Он обвил руками ее шею и поцеловал в губы. Лола вздрогнула. Борис вбирал ее душистое дыхание и чувствовал у своих губ влажную наготу. Он был взволнован. Лола покрыла поцелуями его лицо; она слегка задыхалась.
Борис почувствовал, что желает Лолу, и был этим удовлетворен: желание откачивало его мрачные, как, впрочем, и все другие мысли. В голове пронеслось нечто вроде водоворота, и она мигом опустошилась. Он положил руку на бедро Лолы и через шелк платья коснулся ее плоти. Он немного сжал пальцы, ткань скользнула под ними, как тонкая кожица, ласкающая и мертвая; под ней сопротивлялась настоящая кожа, эластичная, глянцевитая, как лайковая перчатка. Лола швырнула свою накидку на кровать, ее голые руки, взметнувшись, обвились вокруг его шеи; от Лолы хорошо пахло. Борис видел ее выбритые подмышки в крошечных жестких голубовато-черных точечках: они были похожи на головки глубоких заноз. Борис и Лола стояли на том же месте, где их охватило желание, у них не было сил сдвинуться. Лола задрожала, и Борису показалось, что они сейчас медленно опустятся на ковер. Он прижал Лолу к себе и почувствовал нежную плотность ее грудей.
– Ax! – выдохнула Лола.
Она откинулась назад, и он был зачарован этим бледным лицом с припухшими губами, ее головой Медузы. Он подумал: «Это ее последние прекрасные дни». Борис прижал ее к себе сильнее. «В одно печальное утро она в одночасье разрушится». Он больше ее не ненавидел; прижавшись к ней, он ощущал себя крепким и худым, со стоящим из одних мышц, он обволакивал ее руками и защищал от старости. Затем наступила секунда помутнения и беспамятства: он посмотрел на руки Лолы, белые, как волосы старухи, и ему подумалось, что он в своих объятиях держит старость и что нужно сжимать ее изо всех сил, пока не задушишь.

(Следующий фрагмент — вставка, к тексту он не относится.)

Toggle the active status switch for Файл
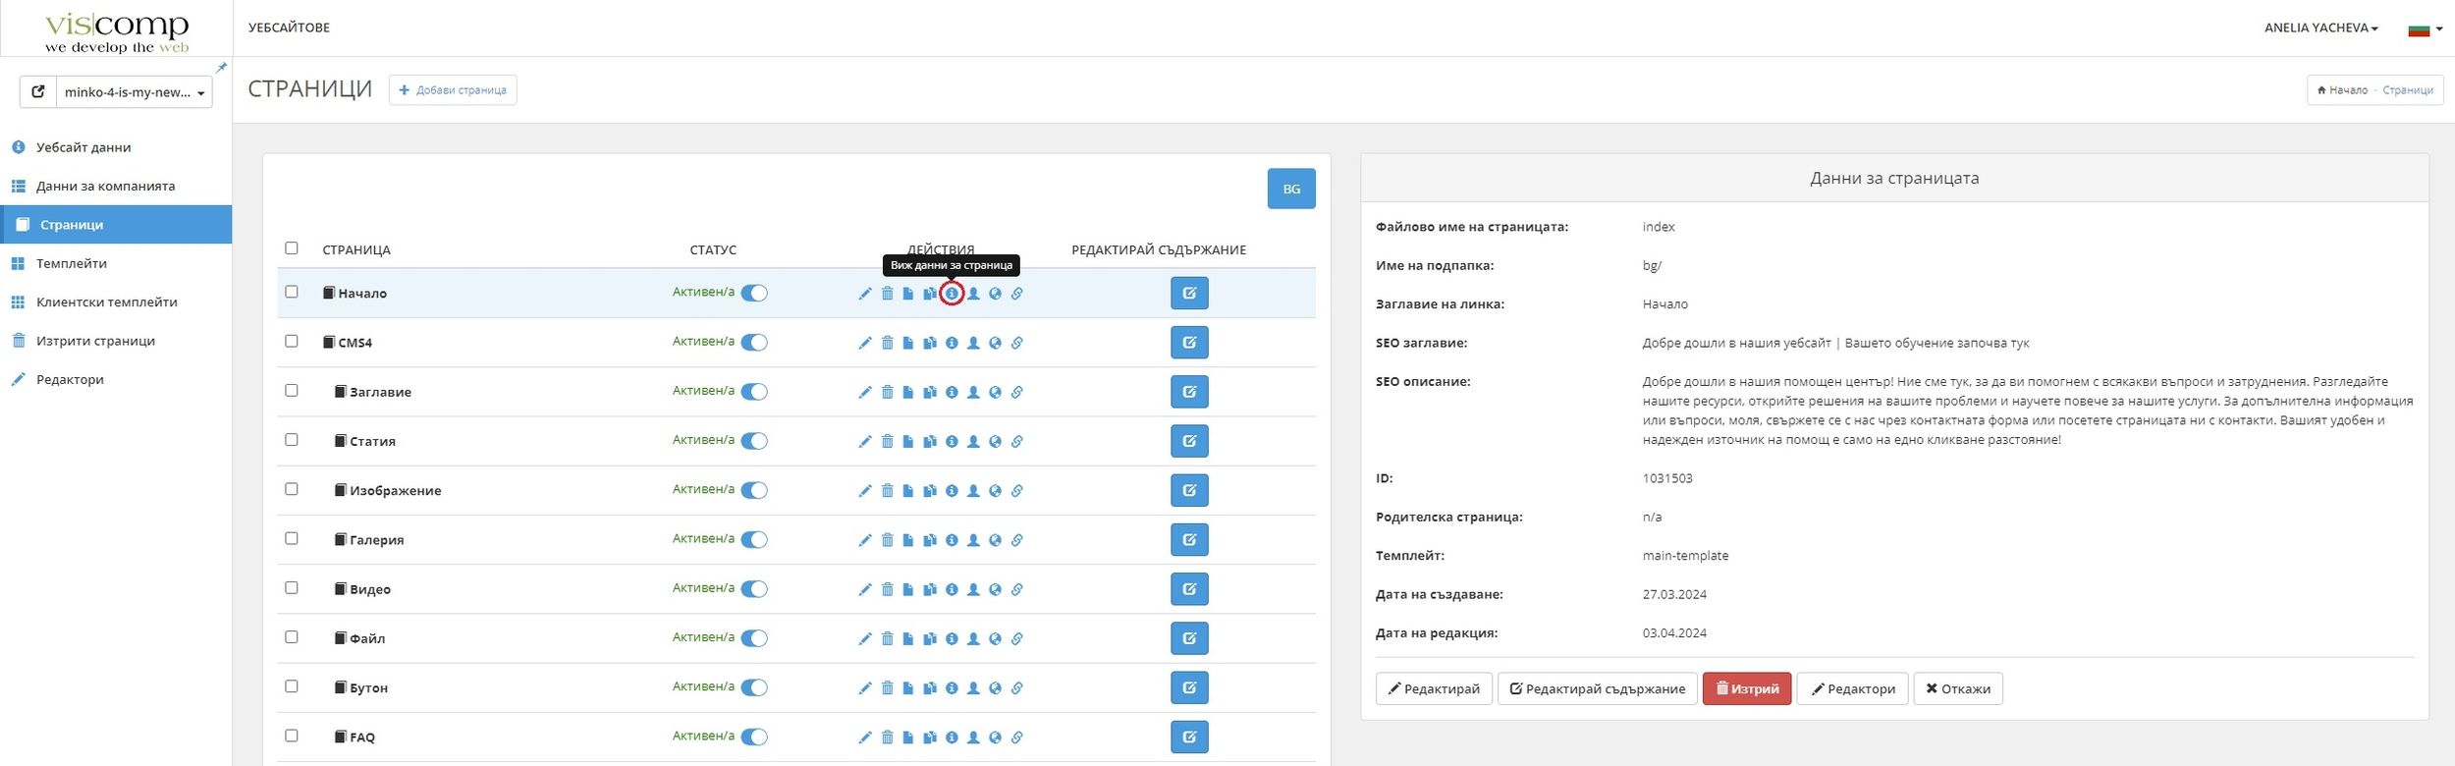The height and width of the screenshot is (766, 2455). (753, 638)
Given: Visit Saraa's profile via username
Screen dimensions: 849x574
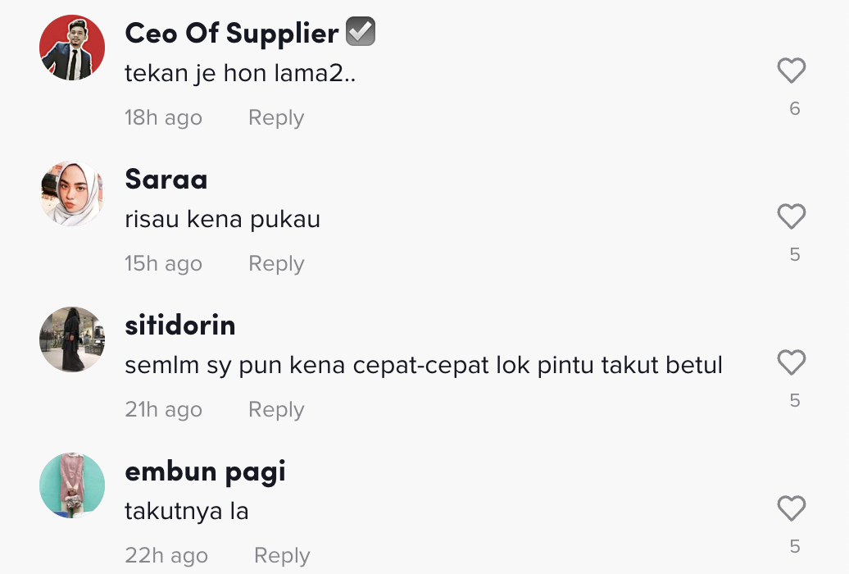Looking at the screenshot, I should click(166, 180).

– Как ты меня крепко обнимаешь, – счастливо простонала Лола, – мне больно. Я хочу тебя.
Борис высвободился; он был немного скандализован.
– Дай мне мою пижаму, я пойду разденусь. Он вошел в туалетную комнату и запер дверь на ключ: ему не нравилось, что Лола входила туда, когда он раздевался. Борис помыл лицо и ноги и развлекался, посыпая бедра и икры тальком. Он совсем успокоился и подумал: «Забавно». У него была мутная и тяжелая голова, он определенно больше не знал, о чем думать. «Нужно будет обсудить это с Деларю», – заключил он. По ту сторону двери его ждала Лола, она, несомненно, была уже голой. Но ему не хотелось торопиться. Голое тело, полное голых запахов, нечто волнующее, это то, чего Лоле не дано было понять. Сейчас ему предстоит погрузиться на дно тяжелой, пахучей чувственности. Когда он уже внутри, все идет хорошо, но перед этим никак не избежать легкого беспокойства. «Во всяком случае, – подумал он с раздражением, – я не хочу упасть в обморок, как в прошлый раз». Он старательно причесался над умывальником, чтобы проверить, не выпадают ли у него волосы. Но белый фаянс был чист: ни одной волосинки. Надев пижаму, он открыл дверь и вошел в комнату.